A “Miramar” is a place from which you can see the ocean.

Miramar is a sextet (sometimes joined by a string quaret) that features the awe-inspiring male-female singing duo of Rei Alvarez (Bio Ritmo) and Laura Ann Singh (Quatro Na Bossa). Effortless in their delivery of intricate harmonies, they are backed by bandleader Marlysse Simmons (Bio Ritmo) who alternates between vintage organs and acoustic piano, guitarist Bryan Vargas (Falu, Fela! The Musical) and a rotating cast of percussionists including Hector "Coco” Barez (Calle 13, Bio Ritmo) and Giustino Riccio (Bio Ritmo) and bassists Rusty Farmer (Quatro Na Bossa) and Cameron Ralston (Spacebomb Records). The band is based between Richmond, VA and Brooklyn, NY with strong ties to Puerto Rico, Chile and Brazil.

Miramar draws its inspiration from the golden age of romantic music, primarily that of the Latin American genre known as the bolero. Made popular by Mexican, Cuban and Puerto Rican combos of the 1950’s, the bolero, also known as trio music, became synonymous with various slow to medium grooved Latin American dance rhythms. As its popularity thrived, the bolero grew and fused with other musical styles to create sub-genres of bolero-rock, jazz and disco. Miramar explores the tradition through their own interpretations and compositions, further experimenting within the bolero genre.

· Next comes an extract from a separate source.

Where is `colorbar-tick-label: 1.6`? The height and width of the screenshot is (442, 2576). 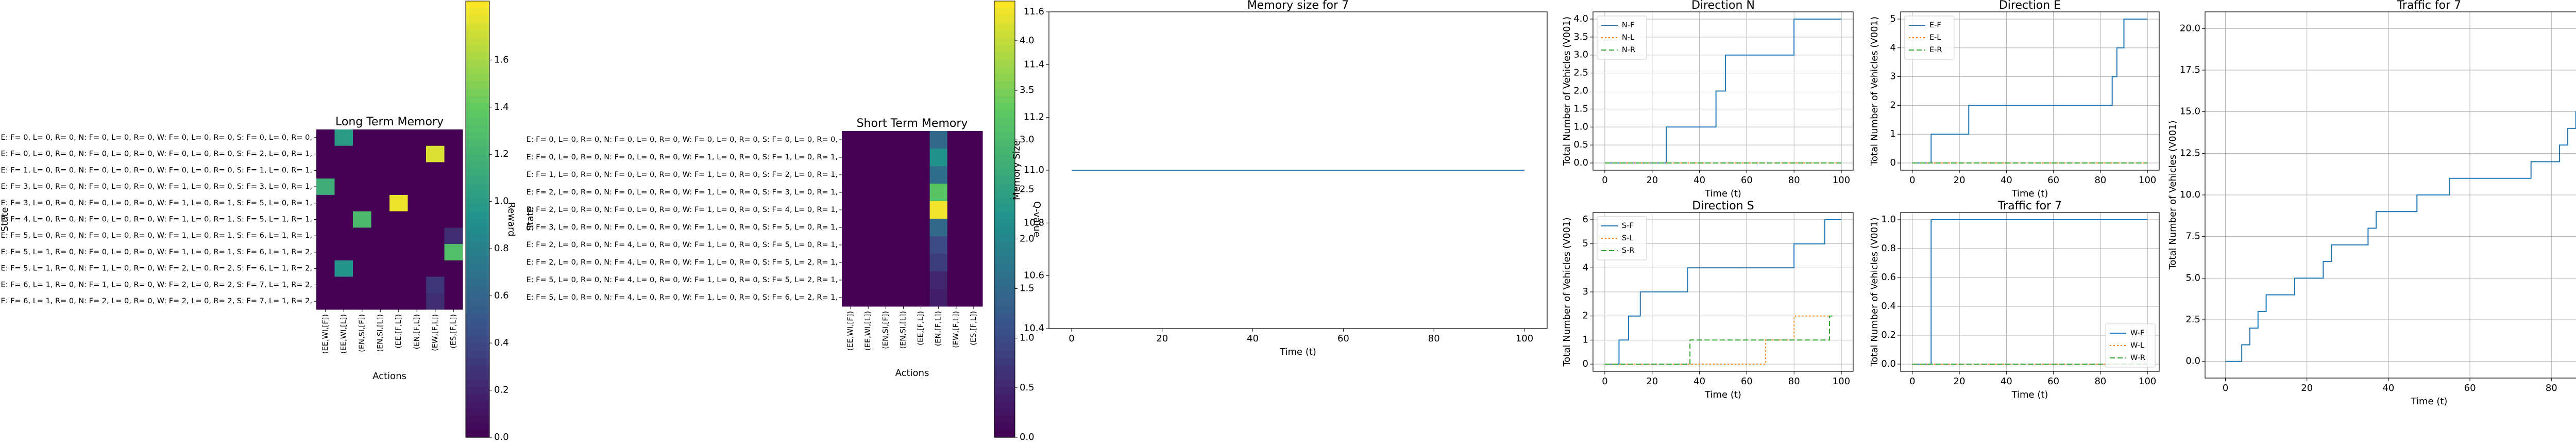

In 2016 Brooklyn's Barbès Records released Miramar's debut album that featured original songs as well as arrangements of songs by the legendary Puerto Rican composer, lyricist, renegade and all around superwoman Sylvia Rexach. Spring 2019 will see the release of a 45rpm record on the legendary Daptone Records label. The group has been featured on NPR's Tiny Desk and at various concert halls and festivals across the USA including Lincoln Center's Out of Doors, Brooklyn's BRIC's JazzFest, NYC's globalFEST, Stanford University, Cleveland Museum of Art, The Kennedy Center's Millennium Stage. The summer of 2019 will see the debut of Miramar in France at Lyon’s Les Nuits de Fourviere Festival.